Fucking Spain. Why is it that Europe is so many league’s further ahead of us music wise? With the rise of EDM culture in America, it’s become increasingly important for the pioneers to educate us on the purpose and range of possibility that electronic music contains. ”Look at how many people in your country sound like Skrillex” TAI stated in our interview, and he’s right. But, just like the CNTRL tour, SONAR is here to help. No wonder this festival has been going on for almost two decades and had Deadmau5, Richie Hawtin, The Roots and James Murphy as headliners in Spain. On the US SONAR tour, we got a bangin’ lineup of Paul Kalkbrenner, Azari & III, Tiga, Gessaffelstein (unfortunately Gessaffelstein was not at the Boston stop), Nic Fanciulli, Seth Troxler and the headlining act, Die Antwoord. Anything from Trance, techno, Hip-Hop, pure experimental bass music or future funk was fair game at the House of Blues on Sunday. However, the most impressive acts of the night were the group Azari & III and the insane trio Die Antwoord.
Azari & III
As we arrived to the House of Blues, Azari and III had already peaked the crowd’s curiosity with their diverse take on electronic dance music. Having not heard of them before, we immediately made our way up to the front of the stage to see what all the fuss was about. While Dinamo Azari and Alixander III spun on stage, shifting between not 1, not 2 but 4 CDJs, the two vocalists – Fritz Helder and Starving Yet Full – showed off their impressive vocal range and coordinated dance moves. With exceptional style and a driving enthusiasm for performance, the two vocalists took the crowd in the palm of their hands and transitioned seamlessly from one song to the next. While watching, we were in disbelief of the success Azari and III had with live mixing and live vocals. Incorporating live vocals with dance music can prove to be a challenge, and there were times where the mixing of the sound could have been cleaner. However, the overall performance, which incorporated a lot of vocals, was quite impressive. So, if you ever get a chance to check out this Canadian quartet, go for it. The new addition to the Dim Mak roster is a good example of modern electronic dance music.

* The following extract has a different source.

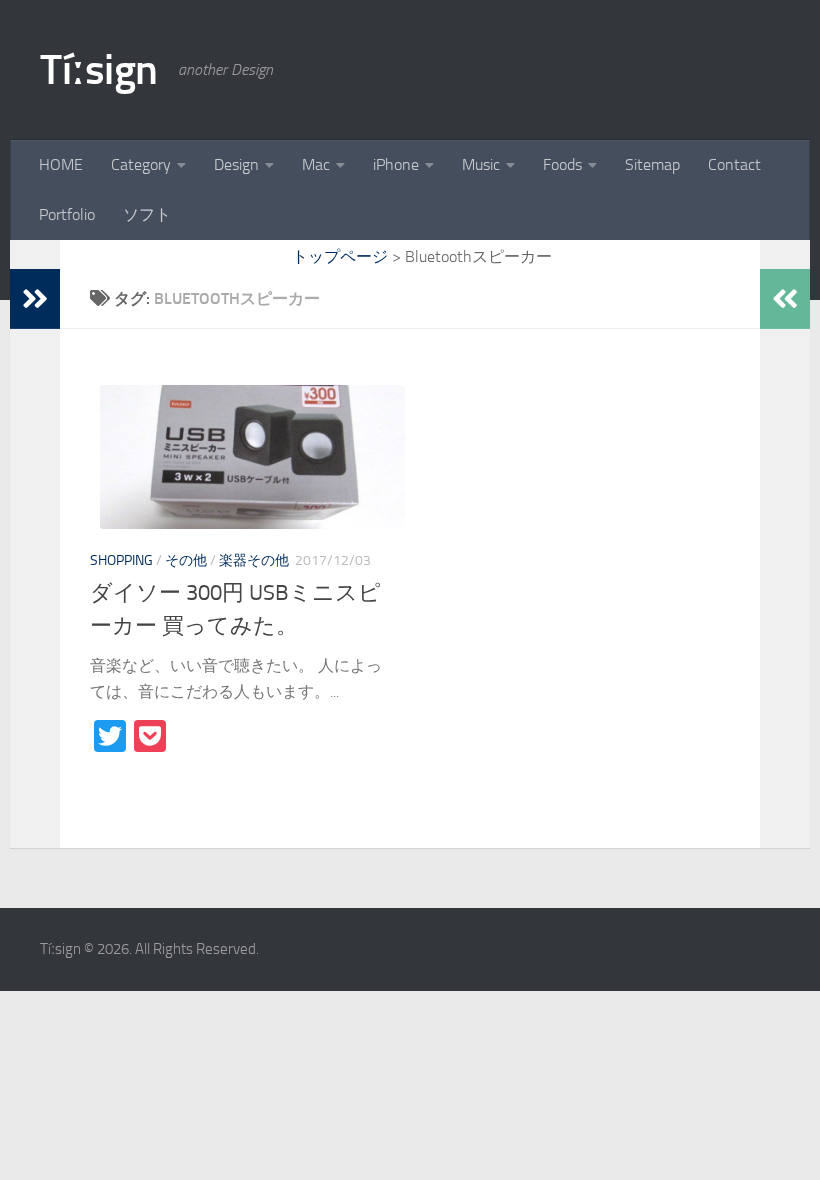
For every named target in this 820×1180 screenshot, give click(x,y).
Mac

DJ Hi-tek, Yo-Landi Visser and Ninja, the Afrikaner trio known as Die Antwoord (translated from German meaning “The Answer”) took the stage one by one, dressed head to toe in orange sweat suites with their hoods up. I immediately knew that I was in for quite a show and a number of wardrobe changes and man was I right. The groups show was the most anticipated of the night and Ninja amped up the crowd with an immediate stage dive during the first song. Both Ninja and Yo-Landi exhibited relentless energy and breathe control as they recited their unique fast paced Afrikaner rap narrative while bolting around stage with amazing energy and personality. Their outrageous attitude was contagious as the crowd bounced along to Hi-Teks beast-like music, used their head voices to match Yo-Landi’s high pitched flow and became hypnotized by Ninja’s million mile stare as he jumped all over the rapping spectrum. The answer may not the know the answer to everything, but they know how to present themselves to their fan base and the did not disappoint.
After Die Antwood, the crowd at House of Blues shrunk. I literally mean that the size of the crowd as much as disappeared while there was still 2 hours remaining in the show. But that didn’t stop Nic Fanciulli from tearing up the decks. Nope. After Die Antwoord, Nic Fanciulli approached the CDJs and spun for a super-hyped crowd as any DJ would. Only the techno fans were left. Personally though, what made Fanciulli’s set so much more enjoyable was that everyone finally had some space again to express themselves. He mixed from one tech-house song to techno, even throwing in Burial’s ‘Archangel’. I have to say I had just about as much fun dancing out to the sounds of Nic Fanciulli as I did with Die Antwoord; it was just a lot more spacious.